The flow velocities previously reported for MF filtration, are close to the flow velocities obtained with the epoxy-VC and epoxy-CNS coatings, at applied pressures near to 10,000 Pa. However, MF membranes present pore sizes with ranges between 0.05 and 0.5 µm, with which suspended colloids and particles in the approximate size range of 100 nm to 10 µm can be retained. These pressures can be considered relatively low if we compare them with the pressures necessary for ultrafiltration (UF) (2 × 105–1 × 107 Pa), nanofiltration (NF) (5 × 104–2 × 105 Pa), and reverse osmosis (RO) (5 × 105–12 × 106 Pa) [69]. To have a better understanding of the performance of commercial MF membranes, some examples of their use are shown below.
A study that illustrates the performance of commercial microfiltration membranes is the work by Yuan et al. (2002). In this study, they filtrate DI water using polycarbonate MF membranes (obtained from Osmonics (Livermore, CA, USA) with a pore size of 0.22 µm. The transmembrane pressure applied was 69,000 Pa, obtaining flow rates between 9.0 × 10−4 and 9.5 × 10−4 m/s [70]. In the study by Abid et al. (2018), Millipore PVDF membranes with a pore size of 0.22 µm were used, with a pressure of 50,000 Pa was applied. A pure water flow of 4177.05 (L/m2 h) was obtained, which converted to velocity yields to 1.2 × 10−3 m/s [71]. Lastly, in the study by Song et al. (2006) carried out filtrations through carbon membranes with a pore size of 1.0 µm under operating conditions of 1 × 105 Pa of pressure, for which they obtained a cross-flow velocity of 0.1 m/s [72].
The thickness of commercial MF membranes ranges between 10–20 µm [73]. While the thickness of the epoxy-VC and epoxy-CNS coatings obtained in this study ranged between 305 µm and 316 µm. This is what generates of flow rates similar to those obtained by the MF membranes, mentioned above. A greater thickness of the epoxy-CV and epoxy-CNS coatings represents an advantage since it increases its capacity to retain contaminants and gives greater mechanical resistance. Additionally, epoxy resin, being highly resistant, is a viable option for producing filtration materials that withstand chemical cleaning methods when plugged with contaminants. It has been reported that carbon nanoparticles had been used as reinforcements showing potential to improve strength, toughness, thermal stability, and electrical/thermal conductivities of the epoxy composites [16,61,63,74].
One example of this effect is the study of Starkova et al. (2021). In this study, amino-functionalized graphene oxide (mGO) nanoparticles were incorporated into the epoxy, adding a weight fraction up to 1.72%, to enable the cross-linking reactions and to provide high interfacial adhesion, superior reinforcement efficiency and enhanced resistance to hydrothermal ageing of nanocomposites. This amine cured epoxy adhesive is widely used in automotive, aerospace, construction, and marine industries [75].

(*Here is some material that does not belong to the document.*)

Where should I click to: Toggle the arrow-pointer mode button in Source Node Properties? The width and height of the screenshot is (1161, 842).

Studies have been reported where the corrosion resistance of mild steel and wet adhesion strength of epoxy resin coatings improves when blending with carbon nanocomposite materials. This may result in the decrease of the risk of the polymeric matrix becoming detached from the stainless-steel mesh is reduced [22,34,64,76,77]. With these advances, the continuous reuse of these coatings for the treatment of agricultural irrigation water can be made possible.

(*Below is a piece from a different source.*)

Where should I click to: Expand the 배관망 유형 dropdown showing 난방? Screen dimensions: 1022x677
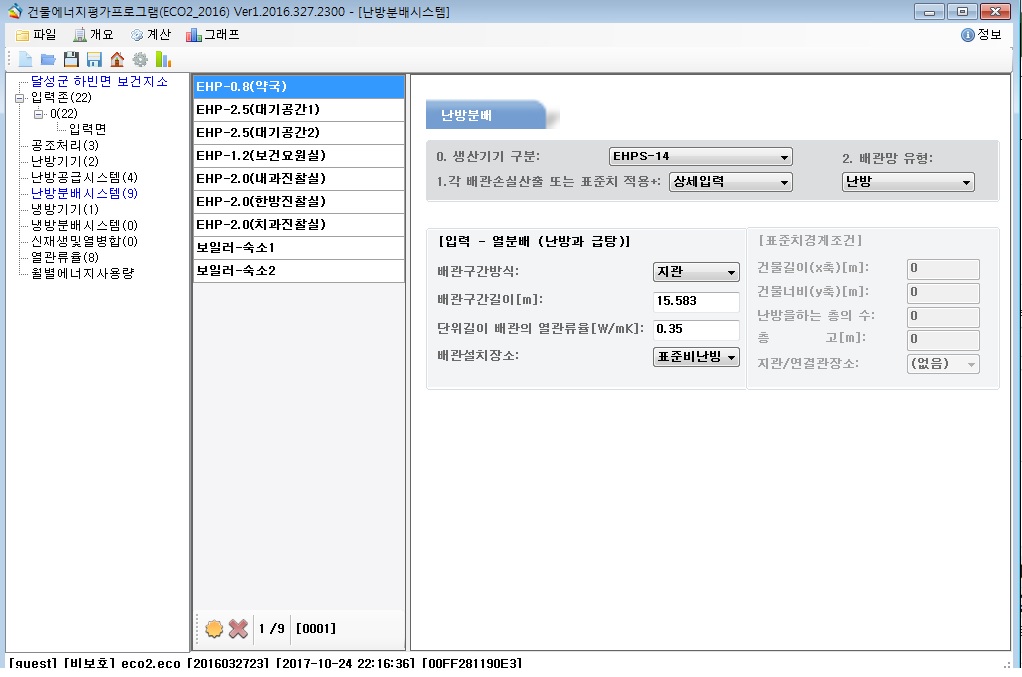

Since the synthesized epoxy-VC and epoxy-CNS composite coatings presented pore diameters between 1 to 13 µm, these show to be adequate for the removal of fine particles in suspension. Due to the pore diameters obtained, the type of filtration carried out by these coatings is conventional filtration [68,78]. These coatings can be useful in agriculture to remove suspended organic solids and particles formed by the precipitation of salts and minerals in irrigation water.

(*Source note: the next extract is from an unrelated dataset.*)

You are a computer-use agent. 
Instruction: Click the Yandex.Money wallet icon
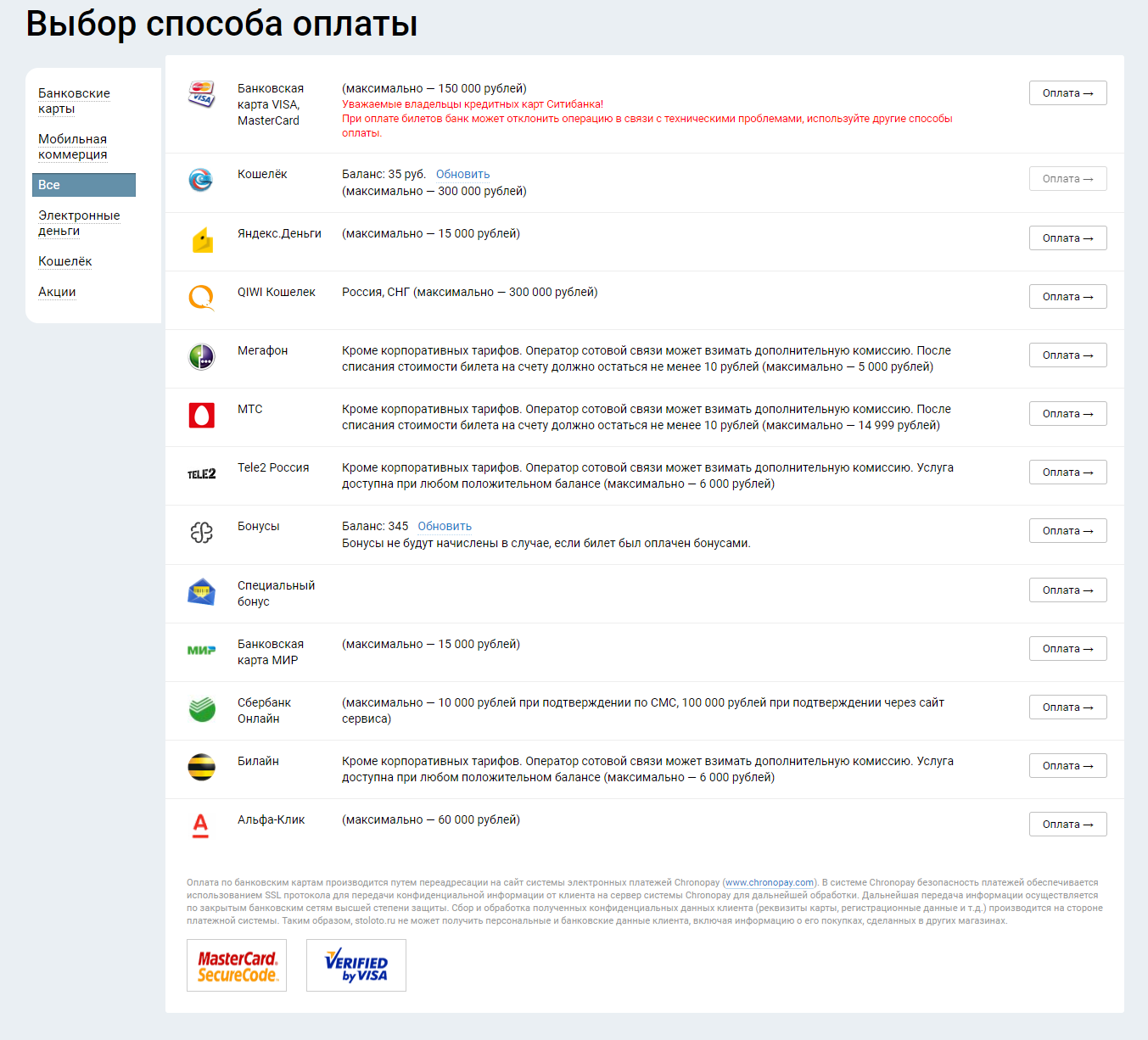[x=202, y=240]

By using CFD modeling, it was confirmed that simulation studies are adequate to better understand the flow behavior through the synthesized epoxy-VC and epoxy-CNS composite coatings during the filtration of pure water, as to determine the crossflow rates inside the filtration cell. These types of studies are important since the development of new filtration materials based on polymer blends with nanomaterials generate composites with structural and physical properties that are very different from the properties of existing MF membranes. The challenges related to the architecture and the firm structure of new filtration materials like nanofibers and nanocomposites is an obstacle to study the filtration properties in dynamic systems [79,80,81].
Therefore, creating specialized filtration systems and determining the ideal filtration conditions for new filtration composites is necessary to characterize their filtration behavior correctly, without wasting energy related to the applied pressures and chemical reagents. These studies are essential before carrying out filtration tests for the removal of contaminants, as well as, for the planning to scale up filtration processes using this type of composite coatings.

4. Conclusions

By determining the permeabilities of the composite coatings with different working pressures, it was deduced that the decrease in permeability is due to the contraction of the pores generated by the increase in the working pressure, and the number of pores in the coatings has a higher impact on permeation flow, than the pore size.
The pressure with which the highest performance of filtration is obtained in VC3, VC6 and CNS6, is 13,332 Pa. This is convenient due to its low energy consumption. Only for CNS3, the working pressure that generated the highest permeability was 26,664 Pa. Epoxy-VC and epoxy-CNS coatings present pore diameters with adequate sizes to remove fine particles and suspended solids in water, which will be evaluated in future studies for the cleaning of irrigation water.
Conducting permeability and permeation flux studies combined with CFD modeling analysis, represents a suitable option to predict the filtration performance of nanocomposite coating material before performing contaminant removal tests. This is because the production on a large scale of porous nanocomposite materials presents obstacles such as the high consumption of reagents and energy. For this reason, determining the ideal filtration conditions of a new nanocomposite coating, such as the working pressure and the configuration of the filtration system is necessary to optimize the contaminant removal test processes.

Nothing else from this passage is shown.